Reading from specific Kafka partitions

Hi,

I'm trying to consume Kafka data hosted on an on-prem Kafka bus using Logstash in a cloud-hosted environment. There is a single massive topic with about 100 partitions, the messages I need are all located in a single partition. Is there any way to have my Kafka input plugin filter the messages 'at the source', i.e. make sure only the data for that partition gets transferred in order to reduce bandwidth consumption? For now I'm doing the filtering like below (simplified for readability) by filtering on a messagekey, but it is my understanding that this will transfer all data and then filter in my cloud environment.

input {
  kafka {
    auto_offset_reset => "${kafka_auto_offset_reset}"           # where to start if this consumer group never ran before
    bootstrap_servers => "${kafka_bootstrap_servers}"           # kafka bootstrap servers
    decorate_events => "${decorate_events}"                     # append kafka metadata to the output. If false, disable the associated mutator in the filter section
    group_id => "${kafka_group_id}"                             # identifier of this listener group. Used to register and remember offsets in case of crashes
    security_protocol => "SSL"
    ssl_keystore_location => "/usr/share/logstash/auth/keystore.jks"
    ssl_keystore_password => "${ssl_keystore_password}"
    ssl_keystore_type => "JKS"
    ssl_truststore_location => "/usr/share/logstash/config/cacerts"
    ssl_truststore_password => "${ssl_truststore_password}"
    ssl_truststore_type => "JKS"
    topics => "${kafka_topic}"                                  # kafka topic to read
  }
}



filter {
  mutate {
    copy => { "[@metadata][kafka]" => "kafka" }
    add_field => {"[@metadata][messagekey_filter]" => "${kafka_messagekey}"}
  }
}

output {
  if [@metadata][kafka][key] == [@metadata][messagekey_filter] {
  elasticsearch {
    hosts => ["${elasticsearch_host}"]
    index => "${elasticsearch_index}"
    user => "${elasticsearch_user}"
    password => "${elasticsearch_password}"
    ssl => true
    cacert => "mycert.pem"
    ilm_enabled => "false"
    manage_template => "false"
  }
  }
}

It seems very odd (bordering on wrong) that you should care to be reading only from a single partition within a topic; but I can imagine why you might want to do this (and sympathise).
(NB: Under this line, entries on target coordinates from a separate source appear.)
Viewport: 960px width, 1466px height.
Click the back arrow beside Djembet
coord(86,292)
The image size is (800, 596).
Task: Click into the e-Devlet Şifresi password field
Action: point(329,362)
If you are wanting to tackle scaling issues you should be looking at the notion of consumer groups, which will auto-balance partitions around the available consumers in the group.

While you could filter on [@metadata][kafka][partition], you are correct that it will still transfer the data in the input.

Within a consumer group, consumers don't even get to say which partitions they get assigned, but a consumer can read from an explicit partition; an example using kakfa console consumer looks like the following:

kafka-console-consumer --topic example-topic --bootstrap-server broker:9092 \
 --property print.key=true \
 --property key.separator="-" \
 --partition 1

Thus, this functionality does exist, but looking at various Kafka clients you would appear to be wanting to find an 'assign' method; this is not something that manifests as a consumer property.

I suppose then, that there are a few ways I might look to solve this problem myself:

  1. first I would reconsider if this problem is being approached the most natural way in Kafka (ie, using consumer groups) [but its not unlikely you have a particular need, so I'll not judge]
  2. alter the logstash-input-kafka module (or make a new one) that adds the option you need. The code you will need to modify would appear to be kafka.rb L246-L252.
  3. create a little tool (even just kafka-console-consumer, or kafka-cat) that gets the data you want, and you read this into logstash using logstash-input-pipe

Hope that helps,
Cameron

Hi Cameron,

Thank you for the very thorough response and apologies for the late response. I agree that the single-partition approach doesn't seem like the most natural set-up but unfortunately I don't have control over that part of our environment. I didn't know about the logstash-input-pipe, it sounds like exactly what I need for my usecase in conjunction with a custom kafka-console-consumer command. I'll give it a try tomorrow!

Kind regards,
Wouter

This topic was automatically closed 28 days after the last reply. New replies are no longer allowed.